Task details - Rewrite every row below as a Markdown table with two columns, No. and Entry. Put each line's number under No. and the line itself under Entry, leaving out blank lines.

-------- Data for the task

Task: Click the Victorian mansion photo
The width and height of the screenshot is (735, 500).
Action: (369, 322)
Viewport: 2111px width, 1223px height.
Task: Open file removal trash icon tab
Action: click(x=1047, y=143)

----------------

Full answer -
| No. | Entry |
|---|---|
| 1 | Task: Click the Victorian mansion photo |
| 2 | The width and height of the screenshot is (735, 500). |
| 3 | Action: (369, 322) |
| 4 | Viewport: 2111px width, 1223px height. |
| 5 | Task: Open file removal trash icon tab |
| 6 | Action: click(x=1047, y=143) |